§ STATED GOAL: Please rewrite the data starting at its first line and ending at the line containing "Looking at the screenshot, I should 28,406.", replacing "sidebar" with "side panel" and keeping everything else unchanged.

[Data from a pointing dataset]

* Start *

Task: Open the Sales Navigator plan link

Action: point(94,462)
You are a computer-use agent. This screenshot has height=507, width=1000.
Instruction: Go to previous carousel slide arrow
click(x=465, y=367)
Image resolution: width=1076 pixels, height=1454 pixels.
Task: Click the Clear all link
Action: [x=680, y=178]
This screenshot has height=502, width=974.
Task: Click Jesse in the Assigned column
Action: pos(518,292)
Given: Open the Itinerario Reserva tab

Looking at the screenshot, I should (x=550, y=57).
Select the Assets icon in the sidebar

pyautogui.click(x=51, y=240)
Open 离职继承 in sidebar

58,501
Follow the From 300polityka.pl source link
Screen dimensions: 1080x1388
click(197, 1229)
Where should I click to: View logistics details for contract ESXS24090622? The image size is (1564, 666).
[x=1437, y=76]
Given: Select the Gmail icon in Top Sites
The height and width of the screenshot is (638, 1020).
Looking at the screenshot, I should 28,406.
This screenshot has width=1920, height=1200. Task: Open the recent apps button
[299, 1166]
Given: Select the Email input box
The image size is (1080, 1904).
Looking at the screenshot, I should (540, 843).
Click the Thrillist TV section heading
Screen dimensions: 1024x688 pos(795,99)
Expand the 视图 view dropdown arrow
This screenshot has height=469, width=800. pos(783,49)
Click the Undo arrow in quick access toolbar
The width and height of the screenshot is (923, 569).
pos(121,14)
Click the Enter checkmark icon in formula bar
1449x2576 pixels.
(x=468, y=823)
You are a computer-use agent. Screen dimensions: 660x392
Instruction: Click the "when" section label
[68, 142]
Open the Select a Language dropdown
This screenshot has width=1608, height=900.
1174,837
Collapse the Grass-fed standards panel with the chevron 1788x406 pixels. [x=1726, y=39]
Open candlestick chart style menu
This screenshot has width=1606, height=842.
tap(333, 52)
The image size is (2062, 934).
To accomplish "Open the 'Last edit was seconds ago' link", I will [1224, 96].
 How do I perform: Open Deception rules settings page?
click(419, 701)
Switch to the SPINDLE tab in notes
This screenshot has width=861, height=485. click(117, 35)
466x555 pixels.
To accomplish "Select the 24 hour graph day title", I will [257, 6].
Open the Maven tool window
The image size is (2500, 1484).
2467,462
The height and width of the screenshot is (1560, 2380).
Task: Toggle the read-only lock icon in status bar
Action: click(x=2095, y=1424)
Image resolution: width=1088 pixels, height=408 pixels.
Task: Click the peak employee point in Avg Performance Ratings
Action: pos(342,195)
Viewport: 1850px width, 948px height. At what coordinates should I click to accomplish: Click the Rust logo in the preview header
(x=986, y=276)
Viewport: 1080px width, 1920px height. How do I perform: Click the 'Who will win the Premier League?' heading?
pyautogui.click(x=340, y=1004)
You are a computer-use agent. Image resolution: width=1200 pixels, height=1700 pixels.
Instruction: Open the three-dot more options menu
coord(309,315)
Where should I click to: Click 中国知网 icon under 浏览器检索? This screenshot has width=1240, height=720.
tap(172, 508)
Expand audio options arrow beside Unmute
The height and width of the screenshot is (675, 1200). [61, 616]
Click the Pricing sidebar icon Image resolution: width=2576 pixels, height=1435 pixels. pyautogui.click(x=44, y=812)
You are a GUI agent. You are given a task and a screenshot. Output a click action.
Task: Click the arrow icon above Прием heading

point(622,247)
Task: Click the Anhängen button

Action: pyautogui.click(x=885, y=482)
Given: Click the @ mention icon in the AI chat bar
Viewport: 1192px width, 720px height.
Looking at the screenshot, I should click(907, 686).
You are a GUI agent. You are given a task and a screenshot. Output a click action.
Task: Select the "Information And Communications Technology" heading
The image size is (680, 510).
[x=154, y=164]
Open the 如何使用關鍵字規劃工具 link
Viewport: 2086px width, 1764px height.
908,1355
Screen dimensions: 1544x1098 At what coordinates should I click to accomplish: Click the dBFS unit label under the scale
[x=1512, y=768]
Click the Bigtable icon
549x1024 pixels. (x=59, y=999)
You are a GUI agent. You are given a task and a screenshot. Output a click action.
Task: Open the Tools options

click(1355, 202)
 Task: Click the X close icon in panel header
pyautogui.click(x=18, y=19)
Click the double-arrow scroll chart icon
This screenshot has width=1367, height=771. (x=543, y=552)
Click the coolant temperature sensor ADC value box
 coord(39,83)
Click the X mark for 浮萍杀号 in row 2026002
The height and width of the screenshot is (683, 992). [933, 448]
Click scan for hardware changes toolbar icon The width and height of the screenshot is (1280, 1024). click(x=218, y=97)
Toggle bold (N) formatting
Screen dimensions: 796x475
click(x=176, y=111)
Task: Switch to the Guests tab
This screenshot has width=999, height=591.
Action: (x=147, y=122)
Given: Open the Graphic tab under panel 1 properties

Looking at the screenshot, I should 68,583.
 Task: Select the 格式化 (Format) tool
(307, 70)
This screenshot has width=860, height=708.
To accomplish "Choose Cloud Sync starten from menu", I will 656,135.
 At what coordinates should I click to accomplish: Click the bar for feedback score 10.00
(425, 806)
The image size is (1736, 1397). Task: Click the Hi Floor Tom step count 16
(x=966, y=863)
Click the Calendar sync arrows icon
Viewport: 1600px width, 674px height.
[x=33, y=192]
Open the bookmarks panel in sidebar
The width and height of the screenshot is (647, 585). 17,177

* End *

§ OUTPUT OF THE EXERCISE:
Task: Open the Sales Navigator plan link

Action: point(94,462)
You are a computer-use agent. This screenshot has height=507, width=1000.
Instruction: Go to previous carousel slide arrow
click(x=465, y=367)
Image resolution: width=1076 pixels, height=1454 pixels.
Task: Click the Clear all link
Action: [x=680, y=178]
This screenshot has height=502, width=974.
Task: Click Jesse in the Assigned column
Action: pos(518,292)
Given: Open the Itinerario Reserva tab

Looking at the screenshot, I should (x=550, y=57).
Select the Assets icon in the side panel

pyautogui.click(x=51, y=240)
Open 离职继承 in side panel

58,501
Follow the From 300polityka.pl source link
Screen dimensions: 1080x1388
click(197, 1229)
Where should I click to: View logistics details for contract ESXS24090622? The image size is (1564, 666).
[x=1437, y=76]
Given: Select the Gmail icon in Top Sites
The height and width of the screenshot is (638, 1020).
Looking at the screenshot, I should 28,406.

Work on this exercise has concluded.